- **Collected data**:
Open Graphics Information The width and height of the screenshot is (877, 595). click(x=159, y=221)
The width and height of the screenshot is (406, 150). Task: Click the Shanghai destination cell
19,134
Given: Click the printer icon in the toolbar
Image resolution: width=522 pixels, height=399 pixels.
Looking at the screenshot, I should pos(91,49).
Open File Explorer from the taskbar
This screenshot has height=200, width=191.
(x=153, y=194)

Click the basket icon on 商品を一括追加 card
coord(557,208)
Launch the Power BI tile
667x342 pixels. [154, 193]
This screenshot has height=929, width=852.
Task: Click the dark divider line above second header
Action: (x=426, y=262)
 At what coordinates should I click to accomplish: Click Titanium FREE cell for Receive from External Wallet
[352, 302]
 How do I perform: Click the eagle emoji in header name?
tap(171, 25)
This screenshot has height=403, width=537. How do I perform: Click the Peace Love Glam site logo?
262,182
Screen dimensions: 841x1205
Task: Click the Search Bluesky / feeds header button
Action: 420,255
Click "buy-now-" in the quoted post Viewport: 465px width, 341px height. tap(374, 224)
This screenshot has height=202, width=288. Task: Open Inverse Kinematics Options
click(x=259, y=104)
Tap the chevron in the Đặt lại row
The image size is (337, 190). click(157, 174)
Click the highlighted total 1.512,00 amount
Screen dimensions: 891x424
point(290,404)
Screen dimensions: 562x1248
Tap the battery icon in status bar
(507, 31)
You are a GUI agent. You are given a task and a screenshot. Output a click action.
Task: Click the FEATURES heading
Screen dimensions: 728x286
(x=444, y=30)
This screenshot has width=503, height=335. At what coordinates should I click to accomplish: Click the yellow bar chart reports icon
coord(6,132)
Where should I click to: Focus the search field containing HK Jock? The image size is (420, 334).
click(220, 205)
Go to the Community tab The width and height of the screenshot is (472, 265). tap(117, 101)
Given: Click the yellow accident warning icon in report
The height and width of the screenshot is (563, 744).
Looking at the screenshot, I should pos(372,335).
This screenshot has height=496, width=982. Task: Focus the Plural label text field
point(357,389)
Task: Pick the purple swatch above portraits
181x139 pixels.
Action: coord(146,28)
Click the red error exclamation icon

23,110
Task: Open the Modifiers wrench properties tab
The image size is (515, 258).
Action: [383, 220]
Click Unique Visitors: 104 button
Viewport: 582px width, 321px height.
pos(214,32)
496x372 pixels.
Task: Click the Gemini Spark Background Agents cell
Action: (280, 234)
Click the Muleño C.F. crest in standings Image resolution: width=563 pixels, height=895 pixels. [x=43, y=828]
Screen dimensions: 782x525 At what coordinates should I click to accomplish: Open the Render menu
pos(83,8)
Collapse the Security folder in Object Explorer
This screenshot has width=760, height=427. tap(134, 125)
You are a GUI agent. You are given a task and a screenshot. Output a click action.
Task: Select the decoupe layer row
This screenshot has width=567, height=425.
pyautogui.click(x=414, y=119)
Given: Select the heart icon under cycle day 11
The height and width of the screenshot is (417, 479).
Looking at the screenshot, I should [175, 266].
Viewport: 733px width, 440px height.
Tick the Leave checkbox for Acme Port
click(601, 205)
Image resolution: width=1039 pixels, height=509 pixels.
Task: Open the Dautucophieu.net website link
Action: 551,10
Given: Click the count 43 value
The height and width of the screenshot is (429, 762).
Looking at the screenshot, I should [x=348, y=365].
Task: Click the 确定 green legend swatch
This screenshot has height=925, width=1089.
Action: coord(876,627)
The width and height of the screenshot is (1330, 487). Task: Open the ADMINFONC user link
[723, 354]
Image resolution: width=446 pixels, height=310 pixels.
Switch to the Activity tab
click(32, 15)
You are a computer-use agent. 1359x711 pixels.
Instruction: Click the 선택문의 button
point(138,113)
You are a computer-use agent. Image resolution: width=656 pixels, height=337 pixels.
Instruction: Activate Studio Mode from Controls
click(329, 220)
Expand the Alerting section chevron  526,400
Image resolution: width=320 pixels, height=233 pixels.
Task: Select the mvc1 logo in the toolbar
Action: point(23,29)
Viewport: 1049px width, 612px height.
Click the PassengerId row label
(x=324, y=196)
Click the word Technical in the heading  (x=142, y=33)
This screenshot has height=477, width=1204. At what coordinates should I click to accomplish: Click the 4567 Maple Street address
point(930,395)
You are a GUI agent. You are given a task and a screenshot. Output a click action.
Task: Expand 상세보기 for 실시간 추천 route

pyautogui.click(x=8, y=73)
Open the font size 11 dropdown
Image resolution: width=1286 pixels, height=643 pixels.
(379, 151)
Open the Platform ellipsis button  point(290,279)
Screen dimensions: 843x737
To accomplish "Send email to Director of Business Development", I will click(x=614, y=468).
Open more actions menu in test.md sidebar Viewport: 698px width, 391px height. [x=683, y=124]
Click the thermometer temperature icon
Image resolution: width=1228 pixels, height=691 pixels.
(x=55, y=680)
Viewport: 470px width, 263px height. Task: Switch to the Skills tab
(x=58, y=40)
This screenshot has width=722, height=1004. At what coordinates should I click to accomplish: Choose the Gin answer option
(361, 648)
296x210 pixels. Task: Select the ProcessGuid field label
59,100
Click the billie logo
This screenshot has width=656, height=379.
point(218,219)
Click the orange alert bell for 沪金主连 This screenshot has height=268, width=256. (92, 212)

- **What you will do**: Repeat all of the data shown above, exactly as it appears.

- **Answer box**:
Open Graphics Information The width and height of the screenshot is (877, 595). click(x=159, y=221)
The width and height of the screenshot is (406, 150). Task: Click the Shanghai destination cell
19,134
Given: Click the printer icon in the toolbar
Image resolution: width=522 pixels, height=399 pixels.
Looking at the screenshot, I should pos(91,49).
Open File Explorer from the taskbar
This screenshot has height=200, width=191.
(x=153, y=194)

Click the basket icon on 商品を一括追加 card
coord(557,208)
Launch the Power BI tile
667x342 pixels. [154, 193]
This screenshot has height=929, width=852.
Task: Click the dark divider line above second header
Action: (x=426, y=262)
 At what coordinates should I click to accomplish: Click Titanium FREE cell for Receive from External Wallet
[352, 302]
 How do I perform: Click the eagle emoji in header name?
tap(171, 25)
This screenshot has height=403, width=537. How do I perform: Click the Peace Love Glam site logo?
262,182
Screen dimensions: 841x1205
Task: Click the Search Bluesky / feeds header button
Action: 420,255
Click "buy-now-" in the quoted post Viewport: 465px width, 341px height. tap(374, 224)
This screenshot has height=202, width=288. Task: Open Inverse Kinematics Options
click(x=259, y=104)
Tap the chevron in the Đặt lại row
The image size is (337, 190). click(157, 174)
Click the highlighted total 1.512,00 amount
Screen dimensions: 891x424
point(290,404)
Screen dimensions: 562x1248
Tap the battery icon in status bar
(507, 31)
You are a GUI agent. You are given a task and a screenshot. Output a click action.
Task: Click the FEATURES heading
Screen dimensions: 728x286
(x=444, y=30)
This screenshot has width=503, height=335. At what coordinates should I click to accomplish: Click the yellow bar chart reports icon
coord(6,132)
Where should I click to: Focus the search field containing HK Jock? The image size is (420, 334).
click(220, 205)
Go to the Community tab The width and height of the screenshot is (472, 265). tap(117, 101)
Given: Click the yellow accident warning icon in report
The height and width of the screenshot is (563, 744).
Looking at the screenshot, I should pos(372,335).
This screenshot has height=496, width=982. Task: Focus the Plural label text field
point(357,389)
Task: Pick the purple swatch above portraits
181x139 pixels.
Action: coord(146,28)
Click the red error exclamation icon

23,110
Task: Open the Modifiers wrench properties tab
The image size is (515, 258).
Action: [383, 220]
Click Unique Visitors: 104 button
Viewport: 582px width, 321px height.
pos(214,32)
496x372 pixels.
Task: Click the Gemini Spark Background Agents cell
Action: (280, 234)
Click the Muleño C.F. crest in standings Image resolution: width=563 pixels, height=895 pixels. [x=43, y=828]
Screen dimensions: 782x525 At what coordinates should I click to accomplish: Open the Render menu
pos(83,8)
Collapse the Security folder in Object Explorer
This screenshot has width=760, height=427. tap(134, 125)
You are a GUI agent. You are given a task and a screenshot. Output a click action.
Task: Select the decoupe layer row
This screenshot has width=567, height=425.
pyautogui.click(x=414, y=119)
Given: Select the heart icon under cycle day 11
The height and width of the screenshot is (417, 479).
Looking at the screenshot, I should [175, 266].
Viewport: 733px width, 440px height.
Tick the Leave checkbox for Acme Port
click(601, 205)
Image resolution: width=1039 pixels, height=509 pixels.
Task: Open the Dautucophieu.net website link
Action: 551,10
Given: Click the count 43 value
The height and width of the screenshot is (429, 762).
Looking at the screenshot, I should [x=348, y=365].
Task: Click the 确定 green legend swatch
This screenshot has height=925, width=1089.
Action: coord(876,627)
The width and height of the screenshot is (1330, 487). Task: Open the ADMINFONC user link
[723, 354]
Image resolution: width=446 pixels, height=310 pixels.
Switch to the Activity tab
click(32, 15)
You are a computer-use agent. 1359x711 pixels.
Instruction: Click the 선택문의 button
point(138,113)
You are a computer-use agent. Image resolution: width=656 pixels, height=337 pixels.
Instruction: Activate Studio Mode from Controls
click(329, 220)
Expand the Alerting section chevron  526,400
Image resolution: width=320 pixels, height=233 pixels.
Task: Select the mvc1 logo in the toolbar
Action: point(23,29)
Viewport: 1049px width, 612px height.
Click the PassengerId row label
(x=324, y=196)
Click the word Technical in the heading  (x=142, y=33)
This screenshot has height=477, width=1204. At what coordinates should I click to accomplish: Click the 4567 Maple Street address
point(930,395)
You are a GUI agent. You are given a task and a screenshot. Output a click action.
Task: Expand 상세보기 for 실시간 추천 route

pyautogui.click(x=8, y=73)
Open the font size 11 dropdown
Image resolution: width=1286 pixels, height=643 pixels.
(379, 151)
Open the Platform ellipsis button  point(290,279)
Screen dimensions: 843x737
To accomplish "Send email to Director of Business Development", I will click(x=614, y=468).
Open more actions menu in test.md sidebar Viewport: 698px width, 391px height. [x=683, y=124]
Click the thermometer temperature icon
Image resolution: width=1228 pixels, height=691 pixels.
(x=55, y=680)
Viewport: 470px width, 263px height. Task: Switch to the Skills tab
(x=58, y=40)
This screenshot has width=722, height=1004. At what coordinates should I click to accomplish: Choose the Gin answer option
(361, 648)
296x210 pixels. Task: Select the ProcessGuid field label
59,100
Click the billie logo
This screenshot has width=656, height=379.
point(218,219)
Click the orange alert bell for 沪金主连 This screenshot has height=268, width=256. (92, 212)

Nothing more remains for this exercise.